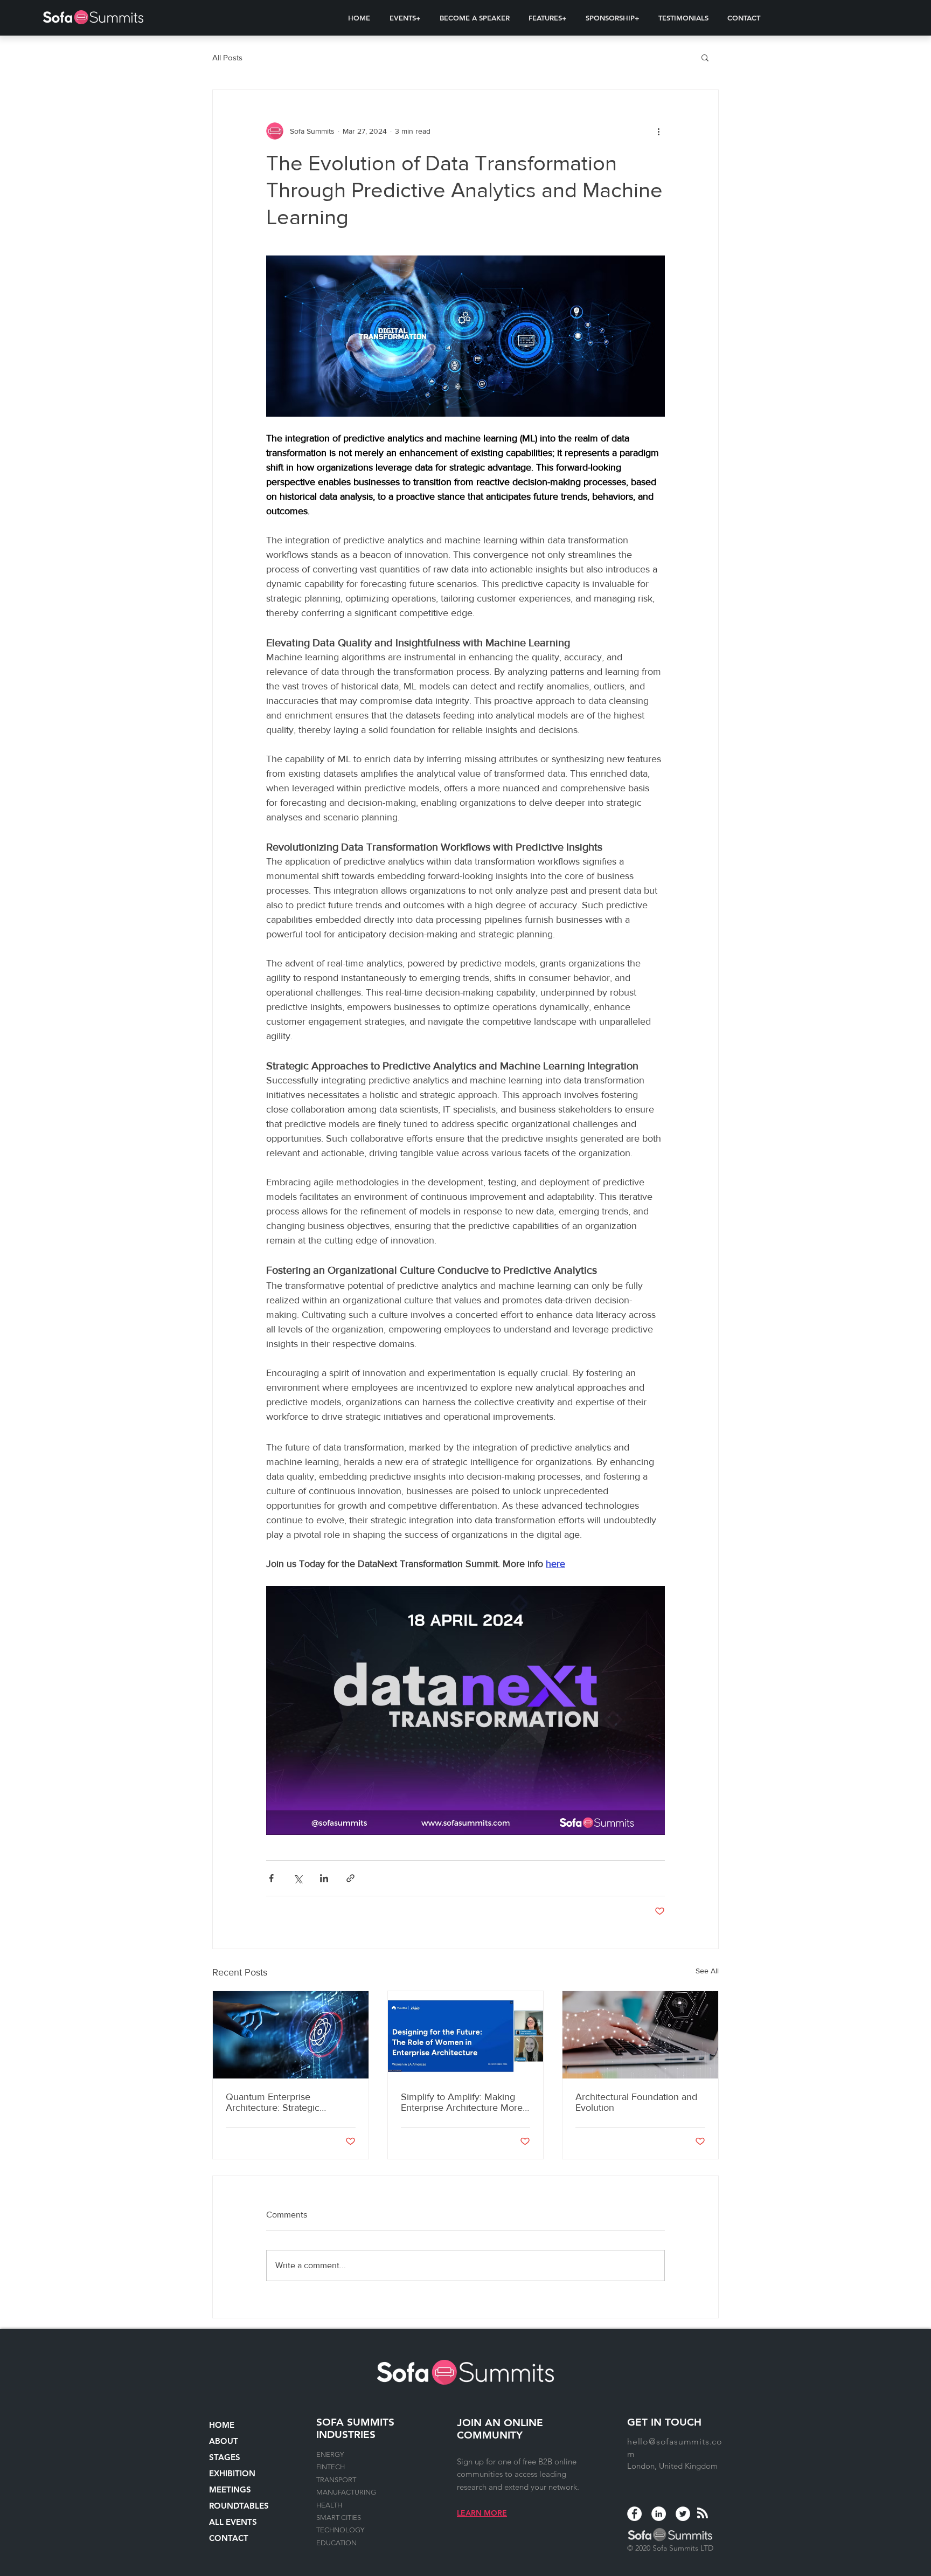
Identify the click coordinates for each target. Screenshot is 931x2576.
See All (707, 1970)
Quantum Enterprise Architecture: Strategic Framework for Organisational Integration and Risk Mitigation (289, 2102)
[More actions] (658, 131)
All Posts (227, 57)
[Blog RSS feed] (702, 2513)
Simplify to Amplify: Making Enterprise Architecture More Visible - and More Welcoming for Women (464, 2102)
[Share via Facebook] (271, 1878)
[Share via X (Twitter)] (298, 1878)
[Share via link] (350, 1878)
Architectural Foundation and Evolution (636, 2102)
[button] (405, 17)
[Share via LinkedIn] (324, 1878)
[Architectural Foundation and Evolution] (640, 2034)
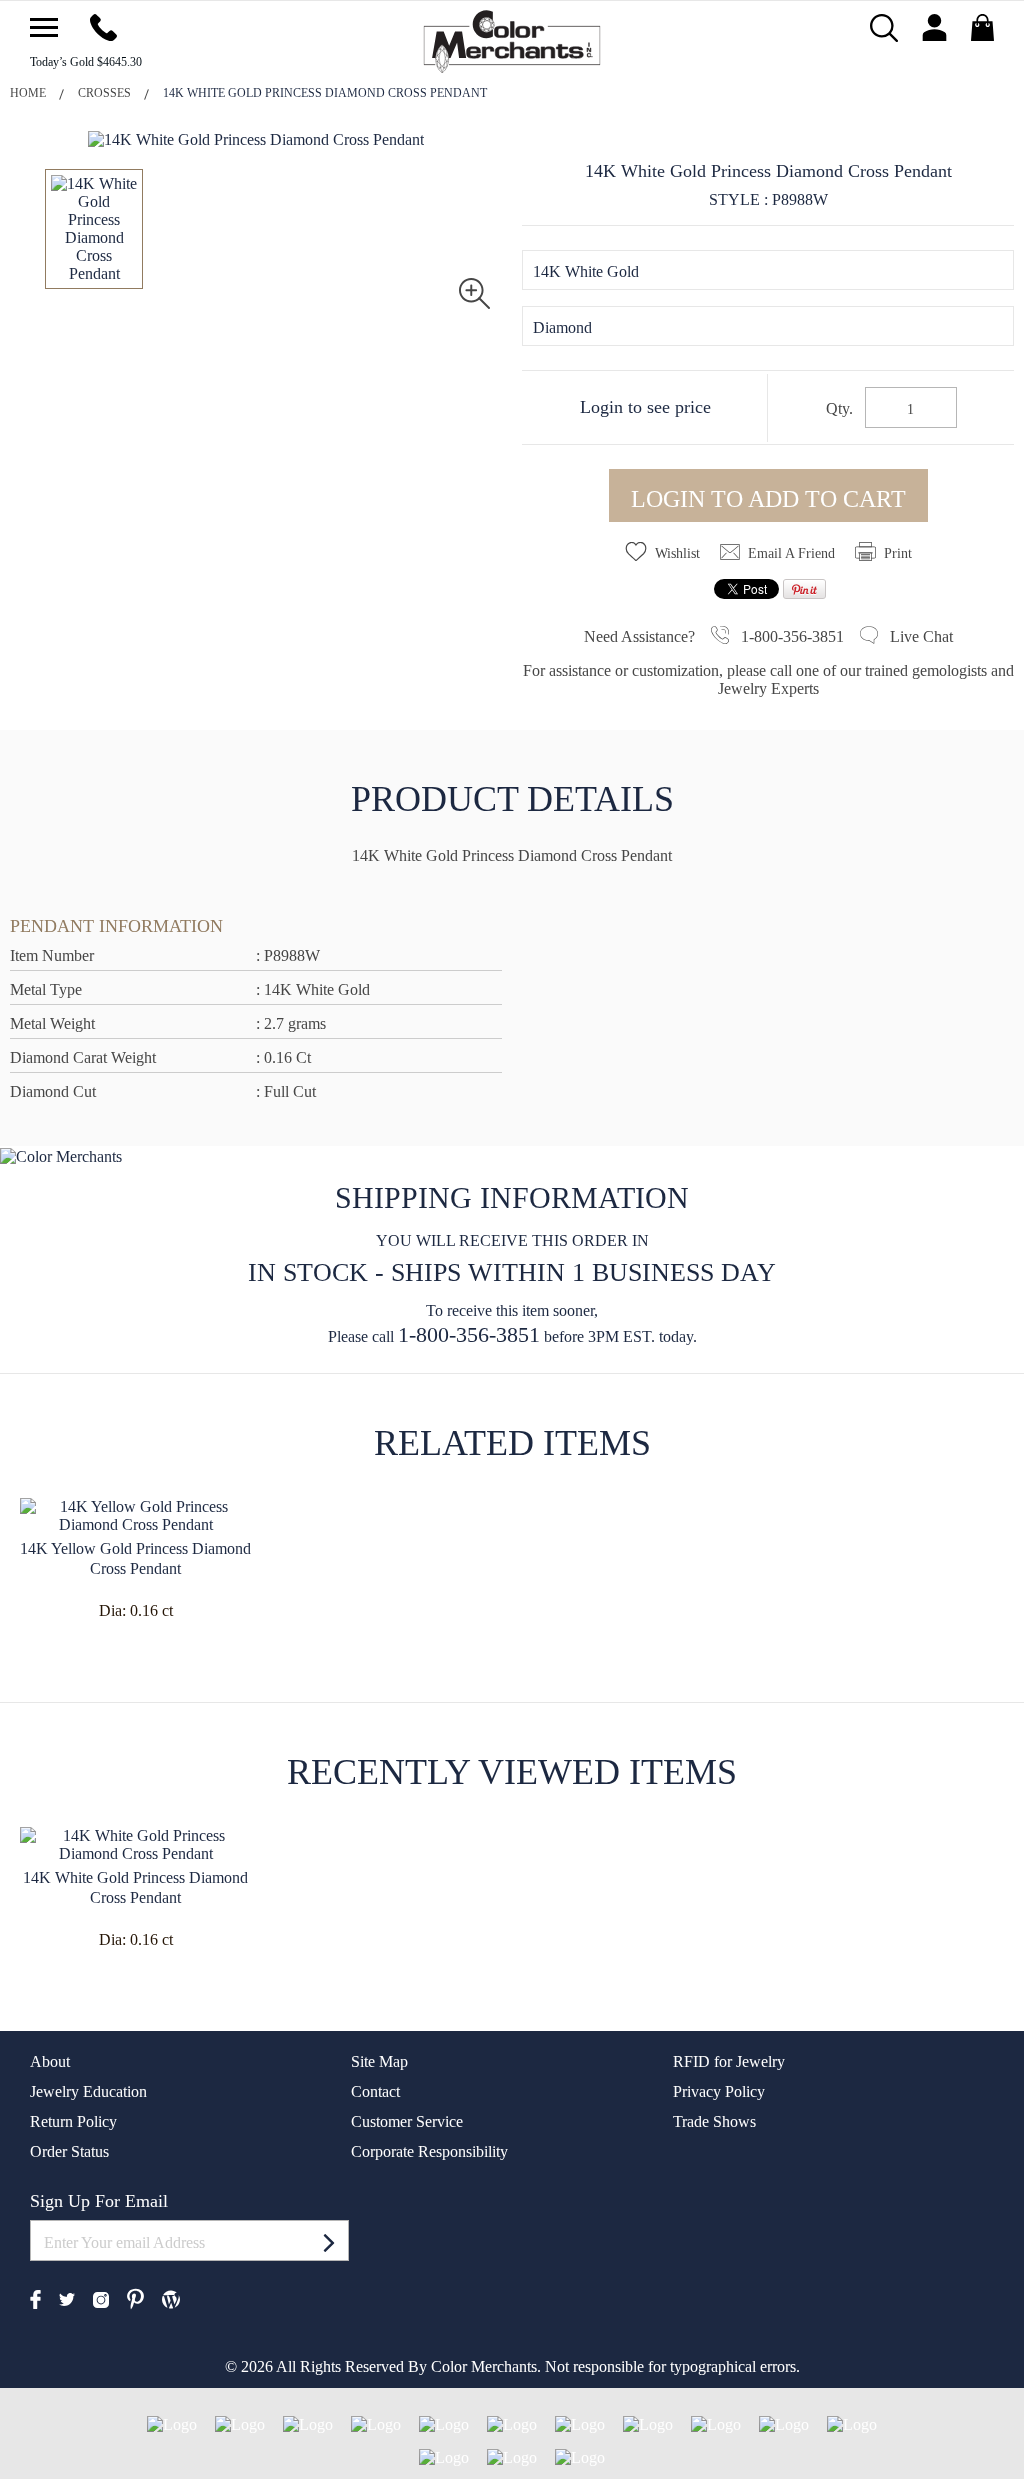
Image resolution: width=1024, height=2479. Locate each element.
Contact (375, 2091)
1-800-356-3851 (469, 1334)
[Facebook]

- - - -

▸ YOUR TASK: Word for word, print out all of the records above; pass over the pictures.

▸ TASK SOLUTION:
Identify the click coordinates for each target. Screenshot is 931x2576.
See All (707, 1970)
Quantum Enterprise Architecture: Strategic Framework for Organisational Integration and Risk Mitigation (289, 2102)
[More actions] (658, 131)
All Posts (227, 57)
[Blog RSS feed] (702, 2513)
Simplify to Amplify: Making Enterprise Architecture More Visible - and More Welcoming for Women (464, 2102)
[Share via Facebook] (271, 1878)
[Share via X (Twitter)] (298, 1878)
[Share via link] (350, 1878)
Architectural Foundation and Evolution (636, 2102)
[button] (405, 17)
[Share via LinkedIn] (324, 1878)
[Architectural Foundation and Evolution] (640, 2034)
Image resolution: width=1024, height=2479. Locate each element.
Contact (375, 2091)
1-800-356-3851 (469, 1334)
[Facebook]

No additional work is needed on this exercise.